Die Präsidentin des bei der Durchführung federführenden Kubanischen Buchinstitutes, Zuleica Romay, konnte bei einer Pressekonferenz in der vergangenen Woche stolz mitteilen, daß auch rund 200 namhafte Persönlichkeiten aus 41 Ländern bei der Buchmesse zu Gast sein werden. Zu den bekanntesten gehören dabei die Friedensnobelpreisträgerin Rigoberta Menchú aus Guatemala und der brasilianische Befreiungstheologe Frei Betto. Die Kulturminister aus 14 Ländern werden sich in Havanna ebenso ein Stelldichein geben wie weitere hochrangige Gäste aus den Mitgliedsstaaten der Bolivarischen Allianz für die Völker Unseres Amerikas (ALBA), denen die diesjährige Buchmesse gewidmet ist. Ein weiteres Motto der Ausstellung ist der 200. Jahrestag der ersten Unabhängigkeit Lateinamerikas und der Karibik, die in diesem Jahr in der gesamten ­Region gefeiert wird.

Die Geschichte der kubanischen Buchmesse reicht bis 1982 zurück, als im Palast der schönen Künste eine Ausstellung eröffnet wurde, die den Werken von José Martí, Nicolás Guillén und Georgi Dimitroff gewidmet war. Zwei Jahre später wurden das Hotel Habana Libre und der Pabellón Cuba, ein modernistisches Gebäude im Stadtteil Vedado, Ort einer Schau wissenschaftlich-technischer Werke, gefolgt 1986 von einer Konferenz über Kinder- und Jugendliteratur im großen Veranstaltungszentrum Palacio de Convenciones.
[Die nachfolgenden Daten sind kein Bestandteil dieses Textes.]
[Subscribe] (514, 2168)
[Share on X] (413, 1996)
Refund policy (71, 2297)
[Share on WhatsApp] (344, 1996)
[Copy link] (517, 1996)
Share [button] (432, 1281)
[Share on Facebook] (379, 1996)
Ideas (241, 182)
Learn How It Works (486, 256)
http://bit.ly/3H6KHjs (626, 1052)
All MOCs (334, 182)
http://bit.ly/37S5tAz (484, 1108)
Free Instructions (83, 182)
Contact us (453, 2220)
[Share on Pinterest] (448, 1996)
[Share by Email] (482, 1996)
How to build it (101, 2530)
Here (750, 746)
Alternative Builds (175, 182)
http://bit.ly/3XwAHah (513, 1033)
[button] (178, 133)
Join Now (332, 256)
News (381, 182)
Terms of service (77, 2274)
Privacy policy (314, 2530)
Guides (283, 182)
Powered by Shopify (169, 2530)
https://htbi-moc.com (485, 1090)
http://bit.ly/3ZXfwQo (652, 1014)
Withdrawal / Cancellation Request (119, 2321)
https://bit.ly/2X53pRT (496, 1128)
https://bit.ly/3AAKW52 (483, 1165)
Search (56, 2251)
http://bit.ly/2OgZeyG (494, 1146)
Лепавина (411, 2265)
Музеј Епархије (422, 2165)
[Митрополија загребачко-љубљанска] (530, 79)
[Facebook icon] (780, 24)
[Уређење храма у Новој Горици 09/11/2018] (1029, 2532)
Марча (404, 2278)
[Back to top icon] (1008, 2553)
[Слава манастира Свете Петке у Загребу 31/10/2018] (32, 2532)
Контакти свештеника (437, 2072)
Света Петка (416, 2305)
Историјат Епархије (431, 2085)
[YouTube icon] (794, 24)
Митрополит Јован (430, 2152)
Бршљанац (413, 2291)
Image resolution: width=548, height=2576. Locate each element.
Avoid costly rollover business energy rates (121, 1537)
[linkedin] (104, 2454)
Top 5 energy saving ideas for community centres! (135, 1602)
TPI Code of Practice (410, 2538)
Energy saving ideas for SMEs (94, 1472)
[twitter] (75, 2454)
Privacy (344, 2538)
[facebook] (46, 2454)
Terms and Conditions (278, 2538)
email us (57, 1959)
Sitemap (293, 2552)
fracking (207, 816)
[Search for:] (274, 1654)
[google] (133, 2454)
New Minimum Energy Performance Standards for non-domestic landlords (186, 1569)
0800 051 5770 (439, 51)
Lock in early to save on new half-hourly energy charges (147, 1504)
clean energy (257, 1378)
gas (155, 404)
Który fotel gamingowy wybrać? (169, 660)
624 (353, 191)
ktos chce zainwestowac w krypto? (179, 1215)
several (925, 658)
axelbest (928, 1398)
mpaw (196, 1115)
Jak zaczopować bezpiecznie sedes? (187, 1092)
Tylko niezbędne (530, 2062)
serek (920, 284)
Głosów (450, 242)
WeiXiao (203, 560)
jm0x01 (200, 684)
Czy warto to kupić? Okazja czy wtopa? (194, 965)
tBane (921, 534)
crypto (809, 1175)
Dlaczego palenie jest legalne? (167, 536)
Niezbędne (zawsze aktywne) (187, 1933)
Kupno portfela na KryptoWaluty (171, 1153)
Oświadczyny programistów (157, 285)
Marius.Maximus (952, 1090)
Erst seit dem Jahr 2000 und seither jährlich hat die Buchmesse in der Festung La Cabaña ihren heutigen Rahmen gefunden, und seit 1998 wird sie regelmäßig einem Gastland gewidmet. Den Anfang machte damals Mexiko, gefolgt zwei Jahre später von Italien und im Jahr 2001 von Spanien. Frankreich war Ehrengast 2002, ein Jahr später wurde die Messe der Andengemeinschaft und ihren damaligen Mitgliedsstaaten Bolivien, Kolumbien, Ecuador, Peru und Venezuela gewidmet. 2004 schließlich sollte Deutschland Gast der Buchmesse sein, doch die damalige »rot-grüne« Bundesregierung boykottierte die Veranstaltung. Trotzdem war die Bundesrepublik damals mit ihrer bis dahin größten Präsenz in Havanna vertreten, da zahlreiche Verlage und Organisationen sich dem Boykott widersetzten. Das war der Beginn der jährlichen alternativen deutschen Beteiligung, die das Berliner Büro Buchmesse Havanna und die junge Welt gemeinsam mit Verlagen und Kuba-Solidaritätsgruppen arrangieren, und die auch fortgesetzt wurde, seitdem Deutschland durch die Frankfurter Buchmesse GmbH wieder »offiziell« in Havanna vertreten wurde. Auch in diesem Jahr präsentiert sich jW deshalb mit einer zweisprachigen Sonderausgabe in Havanna. Aktuell von der Buchmesse berichten wir außerdem im Internet in einem Online-Spezial sowie regelmäßig auf den Seiten dieser Zeitung.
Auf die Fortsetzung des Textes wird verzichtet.